◆ **Your task**: Format the listing lines as a JSON list of strings, one string per line with blank lines omitted, starting at the line containing "Click the camera preview thumbnail" and ending at the line containing "click(289, 227)". Leave the pictures out of the answer.
───── Extracted data
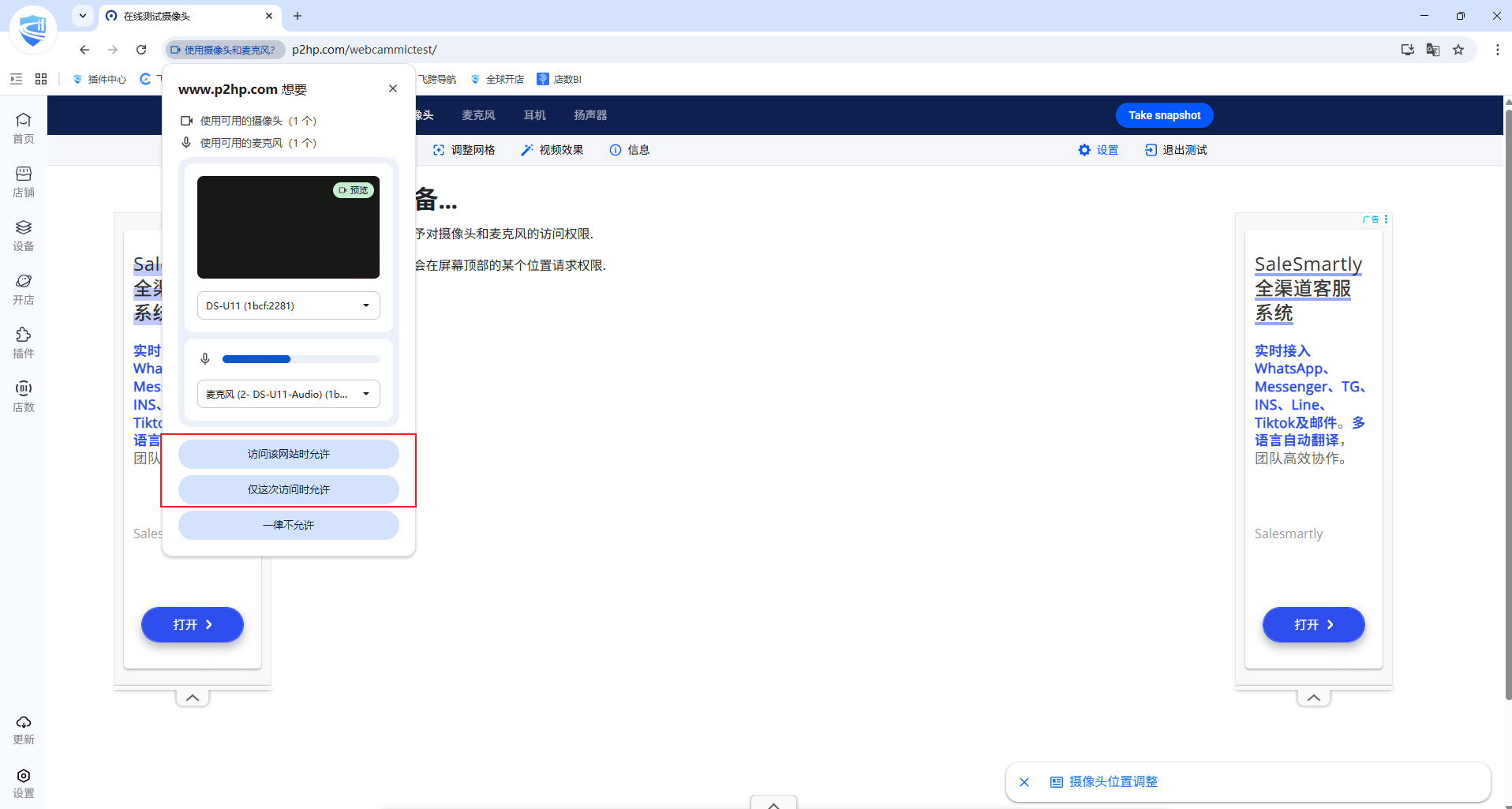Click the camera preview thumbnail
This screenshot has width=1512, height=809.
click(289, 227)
──────────
───── Extracted data
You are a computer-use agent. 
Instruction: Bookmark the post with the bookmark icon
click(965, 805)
──────────
◆ **The answer**:
[
  "Click the camera preview thumbnail",
  "This screenshot has width=1512, height=809.",
  "click(289, 227)"
]